_GOAL OF THE EXERCISE_.
Repeat every one of the following records word for word, with no changes.

[Item coordinate data]
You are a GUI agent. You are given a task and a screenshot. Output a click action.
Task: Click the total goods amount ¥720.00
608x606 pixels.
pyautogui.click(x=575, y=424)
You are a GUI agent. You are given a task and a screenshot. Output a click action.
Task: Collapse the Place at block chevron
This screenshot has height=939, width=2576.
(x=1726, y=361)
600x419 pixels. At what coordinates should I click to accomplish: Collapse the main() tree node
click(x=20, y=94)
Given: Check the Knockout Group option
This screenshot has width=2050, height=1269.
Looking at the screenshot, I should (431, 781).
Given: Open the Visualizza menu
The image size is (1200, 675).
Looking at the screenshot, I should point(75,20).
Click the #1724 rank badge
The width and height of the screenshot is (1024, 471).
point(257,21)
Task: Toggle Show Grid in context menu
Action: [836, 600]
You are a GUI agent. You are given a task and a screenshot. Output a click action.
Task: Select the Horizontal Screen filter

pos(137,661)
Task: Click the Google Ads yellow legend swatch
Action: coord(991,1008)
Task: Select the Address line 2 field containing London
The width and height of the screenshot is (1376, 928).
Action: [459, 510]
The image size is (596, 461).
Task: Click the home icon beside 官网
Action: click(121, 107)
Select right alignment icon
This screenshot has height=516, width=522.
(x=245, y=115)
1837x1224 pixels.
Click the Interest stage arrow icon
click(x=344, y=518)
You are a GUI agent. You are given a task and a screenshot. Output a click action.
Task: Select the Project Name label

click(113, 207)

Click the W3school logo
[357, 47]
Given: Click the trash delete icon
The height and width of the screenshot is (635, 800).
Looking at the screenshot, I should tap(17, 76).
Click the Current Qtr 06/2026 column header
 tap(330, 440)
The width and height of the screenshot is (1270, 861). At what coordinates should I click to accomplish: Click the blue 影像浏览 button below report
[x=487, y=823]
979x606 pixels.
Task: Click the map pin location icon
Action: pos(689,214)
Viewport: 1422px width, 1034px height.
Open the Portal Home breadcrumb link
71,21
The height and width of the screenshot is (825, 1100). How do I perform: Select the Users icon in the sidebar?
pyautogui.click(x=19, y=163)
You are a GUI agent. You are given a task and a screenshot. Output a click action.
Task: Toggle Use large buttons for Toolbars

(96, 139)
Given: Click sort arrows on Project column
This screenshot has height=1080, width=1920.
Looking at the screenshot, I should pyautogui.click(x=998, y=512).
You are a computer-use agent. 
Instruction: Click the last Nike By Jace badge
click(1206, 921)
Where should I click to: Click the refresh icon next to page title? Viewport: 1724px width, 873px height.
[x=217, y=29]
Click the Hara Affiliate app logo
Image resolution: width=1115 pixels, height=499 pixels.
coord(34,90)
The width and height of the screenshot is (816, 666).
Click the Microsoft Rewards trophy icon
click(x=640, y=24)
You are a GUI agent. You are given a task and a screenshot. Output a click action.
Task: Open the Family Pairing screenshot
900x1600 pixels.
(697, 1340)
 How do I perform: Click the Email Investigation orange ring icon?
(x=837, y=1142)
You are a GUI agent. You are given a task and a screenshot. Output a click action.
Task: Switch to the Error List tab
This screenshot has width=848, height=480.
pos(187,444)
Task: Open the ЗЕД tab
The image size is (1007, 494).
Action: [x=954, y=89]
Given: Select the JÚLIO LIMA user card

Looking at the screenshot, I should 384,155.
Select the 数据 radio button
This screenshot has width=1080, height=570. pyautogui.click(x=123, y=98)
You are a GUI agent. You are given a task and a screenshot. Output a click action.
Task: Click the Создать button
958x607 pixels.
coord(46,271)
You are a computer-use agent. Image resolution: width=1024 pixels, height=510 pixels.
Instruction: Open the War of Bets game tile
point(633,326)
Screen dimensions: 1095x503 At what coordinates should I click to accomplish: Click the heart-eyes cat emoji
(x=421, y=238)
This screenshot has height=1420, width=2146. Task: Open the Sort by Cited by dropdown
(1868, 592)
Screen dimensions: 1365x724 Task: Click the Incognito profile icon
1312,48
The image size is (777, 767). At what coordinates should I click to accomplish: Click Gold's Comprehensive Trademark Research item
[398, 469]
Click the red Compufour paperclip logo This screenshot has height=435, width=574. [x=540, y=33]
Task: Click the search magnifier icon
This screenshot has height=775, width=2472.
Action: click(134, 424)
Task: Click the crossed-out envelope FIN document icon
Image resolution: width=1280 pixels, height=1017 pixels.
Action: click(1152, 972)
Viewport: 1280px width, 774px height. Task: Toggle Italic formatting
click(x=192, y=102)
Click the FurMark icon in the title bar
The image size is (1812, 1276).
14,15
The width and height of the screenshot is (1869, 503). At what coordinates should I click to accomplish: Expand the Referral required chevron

_WRITTEN SOLUTION_.
You are a GUI agent. You are given a task and a screenshot. Output a click action.
Task: Click the total goods amount ¥720.00
608x606 pixels.
pyautogui.click(x=575, y=424)
You are a GUI agent. You are given a task and a screenshot. Output a click action.
Task: Collapse the Place at block chevron
This screenshot has height=939, width=2576.
(x=1726, y=361)
600x419 pixels. At what coordinates should I click to accomplish: Collapse the main() tree node
click(x=20, y=94)
Given: Check the Knockout Group option
This screenshot has width=2050, height=1269.
Looking at the screenshot, I should (431, 781).
Given: Open the Visualizza menu
The image size is (1200, 675).
Looking at the screenshot, I should point(75,20).
Click the #1724 rank badge
The width and height of the screenshot is (1024, 471).
point(257,21)
Task: Toggle Show Grid in context menu
Action: [836, 600]
You are a GUI agent. You are given a task and a screenshot. Output a click action.
Task: Select the Horizontal Screen filter

pos(137,661)
Task: Click the Google Ads yellow legend swatch
Action: coord(991,1008)
Task: Select the Address line 2 field containing London
The width and height of the screenshot is (1376, 928).
Action: [459, 510]
The image size is (596, 461).
Task: Click the home icon beside 官网
Action: click(121, 107)
Select right alignment icon
This screenshot has height=516, width=522.
(x=245, y=115)
1837x1224 pixels.
Click the Interest stage arrow icon
click(x=344, y=518)
You are a GUI agent. You are given a task and a screenshot. Output a click action.
Task: Select the Project Name label

click(113, 207)

Click the W3school logo
[357, 47]
Given: Click the trash delete icon
The height and width of the screenshot is (635, 800).
Looking at the screenshot, I should tap(17, 76).
Click the Current Qtr 06/2026 column header
 tap(330, 440)
The width and height of the screenshot is (1270, 861). At what coordinates should I click to accomplish: Click the blue 影像浏览 button below report
[x=487, y=823]
979x606 pixels.
Task: Click the map pin location icon
Action: pos(689,214)
Viewport: 1422px width, 1034px height.
Open the Portal Home breadcrumb link
71,21
The height and width of the screenshot is (825, 1100). How do I perform: Select the Users icon in the sidebar?
pyautogui.click(x=19, y=163)
You are a GUI agent. You are given a task and a screenshot. Output a click action.
Task: Toggle Use large buttons for Toolbars

(96, 139)
Given: Click sort arrows on Project column
This screenshot has height=1080, width=1920.
Looking at the screenshot, I should pyautogui.click(x=998, y=512).
You are a computer-use agent. 
Instruction: Click the last Nike By Jace badge
click(1206, 921)
Where should I click to: Click the refresh icon next to page title? Viewport: 1724px width, 873px height.
[x=217, y=29]
Click the Hara Affiliate app logo
Image resolution: width=1115 pixels, height=499 pixels.
coord(34,90)
The width and height of the screenshot is (816, 666).
Click the Microsoft Rewards trophy icon
click(x=640, y=24)
You are a GUI agent. You are given a task and a screenshot. Output a click action.
Task: Open the Family Pairing screenshot
900x1600 pixels.
(697, 1340)
 How do I perform: Click the Email Investigation orange ring icon?
(x=837, y=1142)
You are a GUI agent. You are given a task and a screenshot. Output a click action.
Task: Switch to the Error List tab
This screenshot has width=848, height=480.
pos(187,444)
Task: Open the ЗЕД tab
The image size is (1007, 494).
Action: [x=954, y=89]
Given: Select the JÚLIO LIMA user card

Looking at the screenshot, I should 384,155.
Select the 数据 radio button
This screenshot has width=1080, height=570. pyautogui.click(x=123, y=98)
You are a GUI agent. You are given a task and a screenshot. Output a click action.
Task: Click the Создать button
958x607 pixels.
coord(46,271)
You are a computer-use agent. Image resolution: width=1024 pixels, height=510 pixels.
Instruction: Open the War of Bets game tile
point(633,326)
Screen dimensions: 1095x503 At what coordinates should I click to accomplish: Click the heart-eyes cat emoji
(x=421, y=238)
This screenshot has height=1420, width=2146. Task: Open the Sort by Cited by dropdown
(1868, 592)
Screen dimensions: 1365x724 Task: Click the Incognito profile icon
1312,48
The image size is (777, 767). At what coordinates should I click to accomplish: Click Gold's Comprehensive Trademark Research item
[398, 469]
Click the red Compufour paperclip logo This screenshot has height=435, width=574. [x=540, y=33]
Task: Click the search magnifier icon
This screenshot has height=775, width=2472.
Action: click(134, 424)
Task: Click the crossed-out envelope FIN document icon
Image resolution: width=1280 pixels, height=1017 pixels.
Action: click(1152, 972)
Viewport: 1280px width, 774px height. Task: Toggle Italic formatting
click(x=192, y=102)
Click the FurMark icon in the title bar
The image size is (1812, 1276).
14,15
The width and height of the screenshot is (1869, 503). At what coordinates should I click to accomplish: Expand the Referral required chevron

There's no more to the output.